Il a été baptisé Leopardus tilcayo, pour la simple et bonne raison que « tilcayo » est le nom que lui donnent les habitants des Yungas depuis des générations, bien que l’on ne connaisse pas exactement son origine.

Nous n’en sommes probablement qu’au commencement

Leopardus tilcayo, à lui seul, complexifie la ramification de l’arbre phylogénétique du genre auquel il appartient, Leopardus, puisque son identification porte à cinq le nombre d’espèces de Chats-tigres sud-américains là où les scientifiques n’en reconnaissaient qu’une seule il y a encore treize ans. Et ce n’est qu’un début : les mêmes méthodes génomiques appliquées au Margay (Leopardus wiedii), un autre petit félin tacheté que les taxonomistes traitaient comme une espèce unique répartie du Mexique à l’Argentine, laissent entrevoir qu’il recouvrirait en réalité quatre espèces distinctes.

« Les méthodes employées dans cette étude révéleront de nouvelles espèces de petits félins sauvages en Afrique et en Asie », prédit même James Sanderson, fondateur de la Small Wild Cat Conservation Foundation. Si un félin a pu vivre autant de temps dans les Yungas sans être formellement identifié durant des siècles, les forêts tropicales d’Afrique centrale et d’Asie du Sud-Est, dont la couverture génomique des petits félins est encore plus lacunaire, recèlent probablement des espèces inconnues. Quant à savoir si nous disposerons du temps nécessaire pour les trouver avant que les activités humaines ne les emportent, la question reste dramatiquement ouverte.

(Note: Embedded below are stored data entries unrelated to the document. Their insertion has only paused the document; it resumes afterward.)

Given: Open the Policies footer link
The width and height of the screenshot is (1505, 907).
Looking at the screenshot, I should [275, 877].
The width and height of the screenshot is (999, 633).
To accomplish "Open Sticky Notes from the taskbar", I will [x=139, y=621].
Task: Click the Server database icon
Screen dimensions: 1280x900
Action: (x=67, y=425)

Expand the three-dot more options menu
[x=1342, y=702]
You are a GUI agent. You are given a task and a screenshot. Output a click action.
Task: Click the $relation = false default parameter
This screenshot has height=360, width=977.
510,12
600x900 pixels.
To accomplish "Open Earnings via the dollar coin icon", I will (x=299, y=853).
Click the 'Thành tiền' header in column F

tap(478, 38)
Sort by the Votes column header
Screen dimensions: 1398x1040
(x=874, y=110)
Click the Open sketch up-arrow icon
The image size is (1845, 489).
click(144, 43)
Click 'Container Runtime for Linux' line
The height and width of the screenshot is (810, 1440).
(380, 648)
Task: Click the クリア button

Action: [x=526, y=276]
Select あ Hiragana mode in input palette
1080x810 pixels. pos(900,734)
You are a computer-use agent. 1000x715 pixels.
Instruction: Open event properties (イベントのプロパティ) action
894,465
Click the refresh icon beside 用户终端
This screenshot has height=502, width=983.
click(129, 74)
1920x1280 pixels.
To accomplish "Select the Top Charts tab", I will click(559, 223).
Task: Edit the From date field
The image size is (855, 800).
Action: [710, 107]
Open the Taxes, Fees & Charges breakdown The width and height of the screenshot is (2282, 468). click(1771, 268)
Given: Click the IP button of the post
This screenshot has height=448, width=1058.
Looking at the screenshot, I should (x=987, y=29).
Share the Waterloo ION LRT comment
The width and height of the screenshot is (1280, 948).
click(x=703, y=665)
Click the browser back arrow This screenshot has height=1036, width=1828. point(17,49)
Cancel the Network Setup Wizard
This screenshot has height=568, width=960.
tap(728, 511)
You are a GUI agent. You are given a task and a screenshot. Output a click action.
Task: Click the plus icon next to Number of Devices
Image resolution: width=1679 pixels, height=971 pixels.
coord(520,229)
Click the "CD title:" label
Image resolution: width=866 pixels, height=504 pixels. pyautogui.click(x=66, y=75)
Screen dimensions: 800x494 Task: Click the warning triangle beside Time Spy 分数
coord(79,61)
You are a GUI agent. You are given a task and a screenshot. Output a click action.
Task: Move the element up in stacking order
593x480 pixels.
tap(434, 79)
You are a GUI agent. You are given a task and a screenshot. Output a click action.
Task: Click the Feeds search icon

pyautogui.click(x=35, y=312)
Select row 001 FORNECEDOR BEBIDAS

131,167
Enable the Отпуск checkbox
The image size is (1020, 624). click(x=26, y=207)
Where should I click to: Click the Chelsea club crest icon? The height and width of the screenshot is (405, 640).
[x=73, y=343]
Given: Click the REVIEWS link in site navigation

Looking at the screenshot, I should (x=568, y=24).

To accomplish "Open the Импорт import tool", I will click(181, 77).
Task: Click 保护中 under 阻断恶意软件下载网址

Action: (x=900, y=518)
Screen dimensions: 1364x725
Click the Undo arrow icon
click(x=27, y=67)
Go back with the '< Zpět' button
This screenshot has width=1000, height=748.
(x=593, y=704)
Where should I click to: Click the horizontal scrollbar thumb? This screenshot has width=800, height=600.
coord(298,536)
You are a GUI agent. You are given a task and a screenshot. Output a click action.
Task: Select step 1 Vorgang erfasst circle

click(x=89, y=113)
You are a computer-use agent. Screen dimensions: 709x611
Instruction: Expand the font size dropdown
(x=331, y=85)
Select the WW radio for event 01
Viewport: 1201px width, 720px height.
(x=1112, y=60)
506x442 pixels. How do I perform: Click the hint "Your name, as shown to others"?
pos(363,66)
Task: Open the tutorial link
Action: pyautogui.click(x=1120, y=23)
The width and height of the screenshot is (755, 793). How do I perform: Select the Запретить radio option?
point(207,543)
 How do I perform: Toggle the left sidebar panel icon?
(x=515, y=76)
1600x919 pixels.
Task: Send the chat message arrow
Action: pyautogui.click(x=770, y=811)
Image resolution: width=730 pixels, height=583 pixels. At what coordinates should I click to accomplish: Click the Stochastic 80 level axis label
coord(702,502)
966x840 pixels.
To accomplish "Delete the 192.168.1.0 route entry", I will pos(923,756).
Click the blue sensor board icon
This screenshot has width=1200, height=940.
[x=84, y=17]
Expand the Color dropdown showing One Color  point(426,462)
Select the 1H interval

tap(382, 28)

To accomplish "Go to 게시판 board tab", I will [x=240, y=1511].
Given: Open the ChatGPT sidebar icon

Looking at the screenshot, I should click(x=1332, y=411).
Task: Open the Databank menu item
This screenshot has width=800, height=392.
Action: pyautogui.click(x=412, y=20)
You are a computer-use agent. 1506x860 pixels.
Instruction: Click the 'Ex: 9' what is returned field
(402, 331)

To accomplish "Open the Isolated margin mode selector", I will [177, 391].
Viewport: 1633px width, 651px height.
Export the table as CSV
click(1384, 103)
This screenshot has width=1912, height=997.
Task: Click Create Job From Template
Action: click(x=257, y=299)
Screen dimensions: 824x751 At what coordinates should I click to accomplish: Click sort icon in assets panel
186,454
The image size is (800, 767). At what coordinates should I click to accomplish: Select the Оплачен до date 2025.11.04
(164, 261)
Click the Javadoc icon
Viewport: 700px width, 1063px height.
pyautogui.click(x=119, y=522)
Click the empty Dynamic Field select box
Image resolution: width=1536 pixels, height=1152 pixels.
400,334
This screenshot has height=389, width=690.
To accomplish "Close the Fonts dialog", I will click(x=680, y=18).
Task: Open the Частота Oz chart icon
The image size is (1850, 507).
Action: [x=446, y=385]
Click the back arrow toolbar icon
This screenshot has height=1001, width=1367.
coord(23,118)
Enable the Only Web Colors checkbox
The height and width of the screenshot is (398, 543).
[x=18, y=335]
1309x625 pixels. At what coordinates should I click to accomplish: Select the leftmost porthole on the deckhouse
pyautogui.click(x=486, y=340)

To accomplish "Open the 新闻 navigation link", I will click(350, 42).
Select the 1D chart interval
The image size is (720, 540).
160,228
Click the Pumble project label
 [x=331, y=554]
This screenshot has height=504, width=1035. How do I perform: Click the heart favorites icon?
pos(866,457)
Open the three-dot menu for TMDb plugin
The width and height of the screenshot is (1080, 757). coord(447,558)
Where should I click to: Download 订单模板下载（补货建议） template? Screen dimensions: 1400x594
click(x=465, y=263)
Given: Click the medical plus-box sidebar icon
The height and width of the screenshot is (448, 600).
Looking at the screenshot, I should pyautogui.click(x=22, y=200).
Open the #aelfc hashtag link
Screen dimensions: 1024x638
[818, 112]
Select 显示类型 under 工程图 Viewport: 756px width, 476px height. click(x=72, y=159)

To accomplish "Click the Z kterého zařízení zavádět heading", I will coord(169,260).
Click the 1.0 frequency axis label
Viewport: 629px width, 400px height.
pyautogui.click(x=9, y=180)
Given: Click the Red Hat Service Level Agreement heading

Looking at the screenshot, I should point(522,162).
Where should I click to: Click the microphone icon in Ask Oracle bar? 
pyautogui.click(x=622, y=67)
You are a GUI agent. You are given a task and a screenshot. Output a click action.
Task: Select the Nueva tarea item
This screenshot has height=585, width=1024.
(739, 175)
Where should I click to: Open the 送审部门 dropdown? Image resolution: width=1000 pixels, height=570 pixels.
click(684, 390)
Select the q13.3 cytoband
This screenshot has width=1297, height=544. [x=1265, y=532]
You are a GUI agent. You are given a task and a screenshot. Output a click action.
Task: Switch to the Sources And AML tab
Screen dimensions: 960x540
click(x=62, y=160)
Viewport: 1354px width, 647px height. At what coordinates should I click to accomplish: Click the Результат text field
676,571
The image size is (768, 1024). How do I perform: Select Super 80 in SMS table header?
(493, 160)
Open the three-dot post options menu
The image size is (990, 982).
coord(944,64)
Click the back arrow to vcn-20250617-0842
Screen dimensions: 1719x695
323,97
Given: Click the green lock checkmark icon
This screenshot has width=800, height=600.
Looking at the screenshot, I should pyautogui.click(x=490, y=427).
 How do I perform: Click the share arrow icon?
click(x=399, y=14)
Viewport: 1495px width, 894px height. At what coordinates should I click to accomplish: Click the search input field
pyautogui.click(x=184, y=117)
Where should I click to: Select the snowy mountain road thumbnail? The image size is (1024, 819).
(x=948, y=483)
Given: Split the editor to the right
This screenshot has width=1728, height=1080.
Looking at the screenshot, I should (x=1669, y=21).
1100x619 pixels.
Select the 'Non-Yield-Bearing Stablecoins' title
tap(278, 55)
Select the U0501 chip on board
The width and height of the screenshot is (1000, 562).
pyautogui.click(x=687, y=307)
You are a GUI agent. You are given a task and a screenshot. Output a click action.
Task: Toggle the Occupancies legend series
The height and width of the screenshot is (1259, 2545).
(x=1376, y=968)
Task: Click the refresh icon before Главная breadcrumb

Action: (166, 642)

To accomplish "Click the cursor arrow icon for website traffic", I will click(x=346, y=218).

Pour le tilcayo, que l’UICN (Union internationale pour la conservation de la nature) n’a pas encore intégré à ses listes, tout reste à établir : nombre d’individus, aire de répartition exacte, régime alimentaire, comportements alimentaires ou reproducteurs… Lui donner un nom n’était qu’une première étape, le véritable travail de conservation ne fait que commencer.

  • Une nouvelle espèce de chat, Leopardus tilcayo, a été découverte en Bolivie, marquant la première identification d’un félin en plus de 100 ans.
  • Cette espèce a été révélée grâce à des analyses ADN et se distingue par sa morphologie et son comportement de chasseur.
  • Leopardus tilcayo fait face à des menaces environnementales, et des efforts de conservation sont désormais nécessaires pour préserver cette espèce récemment identifiée.